Aujourd’hui, les motivations de la grève ne sont pas très différentes, bien que la situation actuelle puisse être pire qu’alors. La Colombie, selon le coefficient de Gini, est le deuxième pays le plus inéquitable d’Amérique latine, après le Honduras, et l’un des plus inégalitaires du monde. Les réformes fiscales régressives et antipopulaires, les oligopoles et les cartels financiers, ainsi que la croissance du chômage et la détérioration des services de santé et autres, ont fait de ce pays un enfer pour la majorité.
Les motivations de la grève sont liées au livre de recettes imposé par le FMI, la Banque mondiale, l’OCDE et d’autres organismes, contrôlés par les USA, qui a appauvri le peuple et imposé un régime d’exclusions et de misères. Et la grève nationale est conçue non seulement comme un exercice de revendication du droit de manifester, mais aussi comme un mécanisme de défense contre le paquet officiel, de marque néolibérale, du gouvernement Duque.
Les raisons abondent pour être indisposés par un régime de perversités et d’attaques contre les intérêts des travailleurs, des paysans, des étudiants, des enseignants et d’autres secteurs de la population.
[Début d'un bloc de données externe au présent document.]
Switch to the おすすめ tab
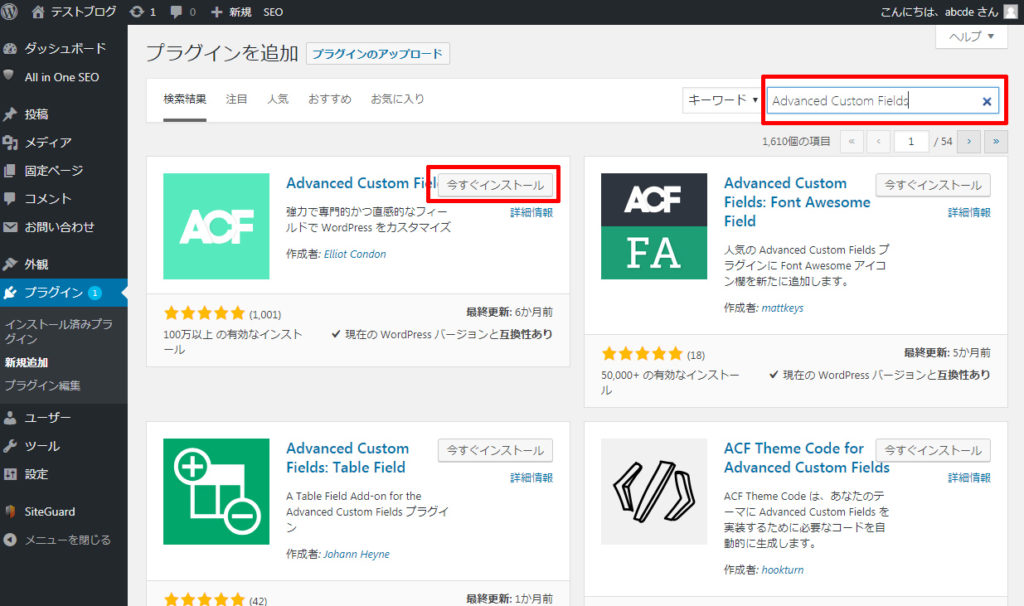Screen dimensions: 1024x606 (329, 99)
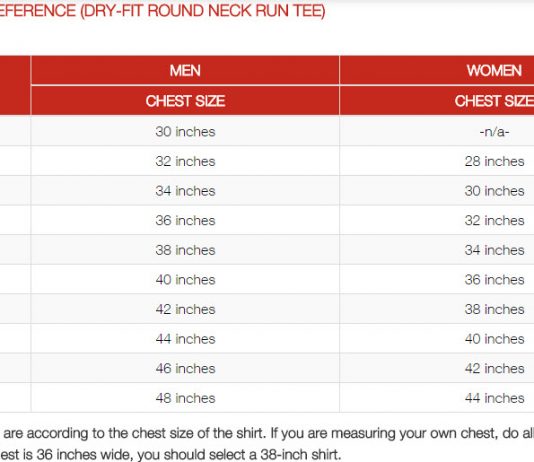Click the women's 44 inches cell
Screen dimensions: 534x462
click(494, 398)
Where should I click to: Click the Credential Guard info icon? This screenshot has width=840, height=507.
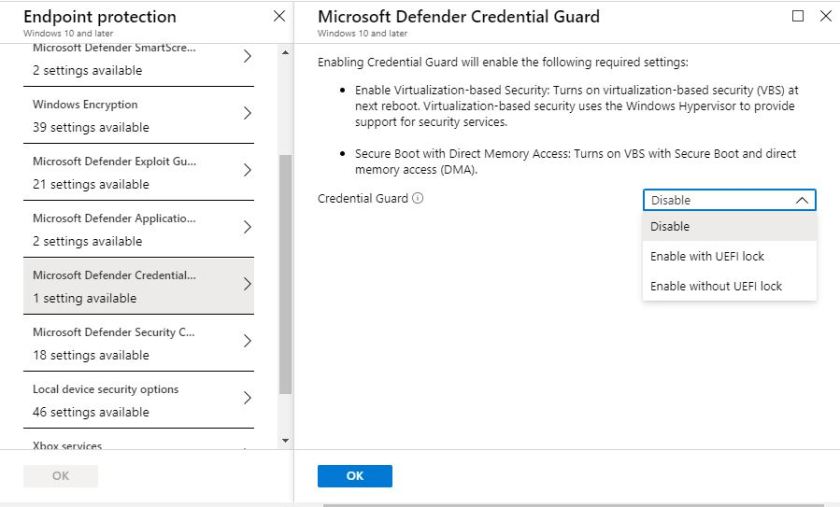point(418,199)
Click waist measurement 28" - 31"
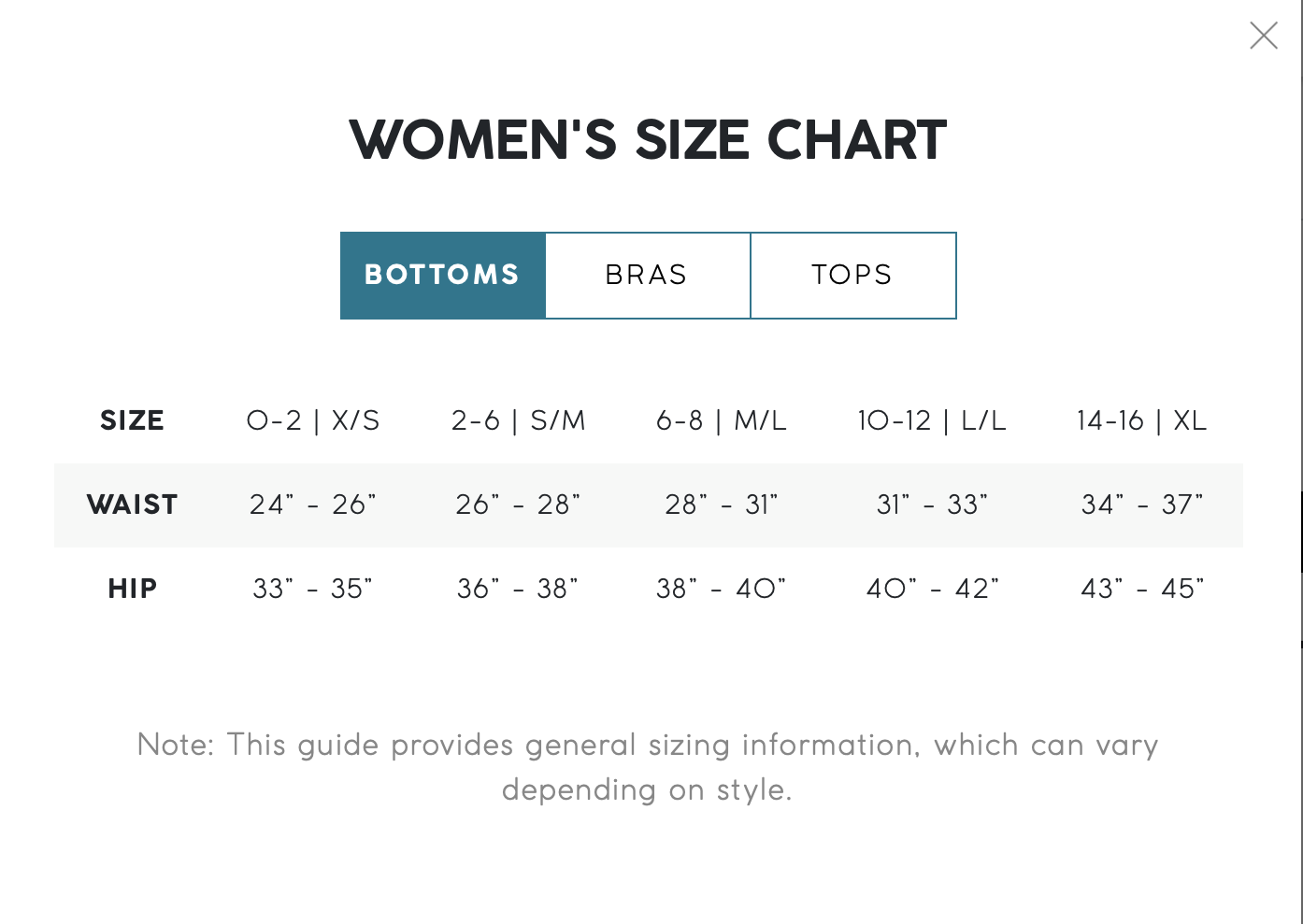This screenshot has width=1303, height=924. (722, 505)
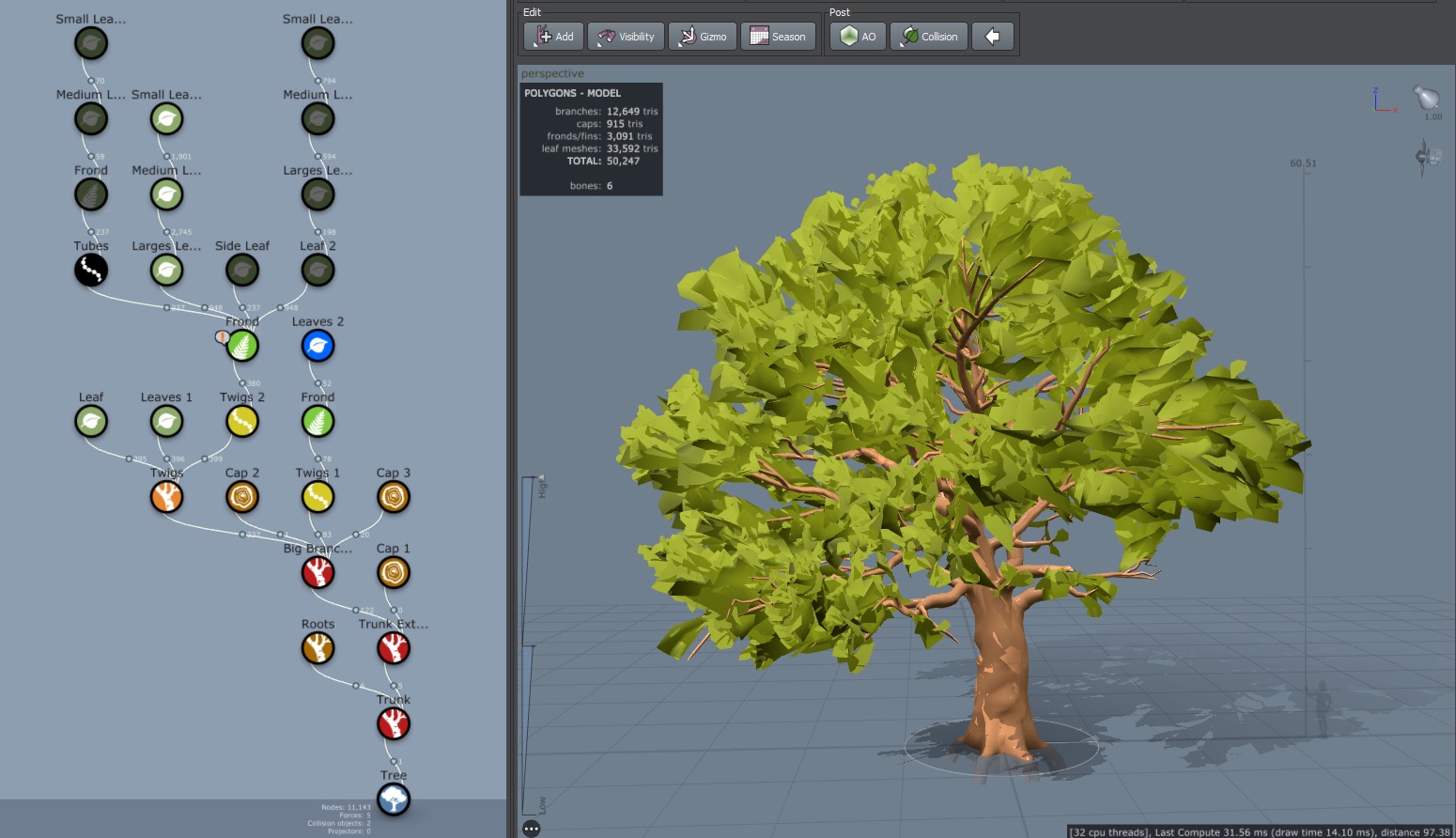
Task: Click the Roots node icon
Action: [318, 648]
Oui, la grève va à l’encontre des réformes du travail, des retraites et de la fiscalité, nuisibles et causant d’indicibles misères pour les exclus de la fortune que sont presque tous les Colombiens.
Le Comité national de grève, composé d’organisations ouvrières, syndicales et sociales, a déclaré que la grève s’inscrit également dans le cadre d’une « clameur nationale » pour que cessent les attaques contre les dirigeants sociaux, en particulier les assassinats d’autochtones au Cauca. « La chute du ministre de la Défense est le signe d’un traitement erratique de l’ordre public et de l’absence de garanties pour protéger la population civile », a-t-il averti dans un communiqué.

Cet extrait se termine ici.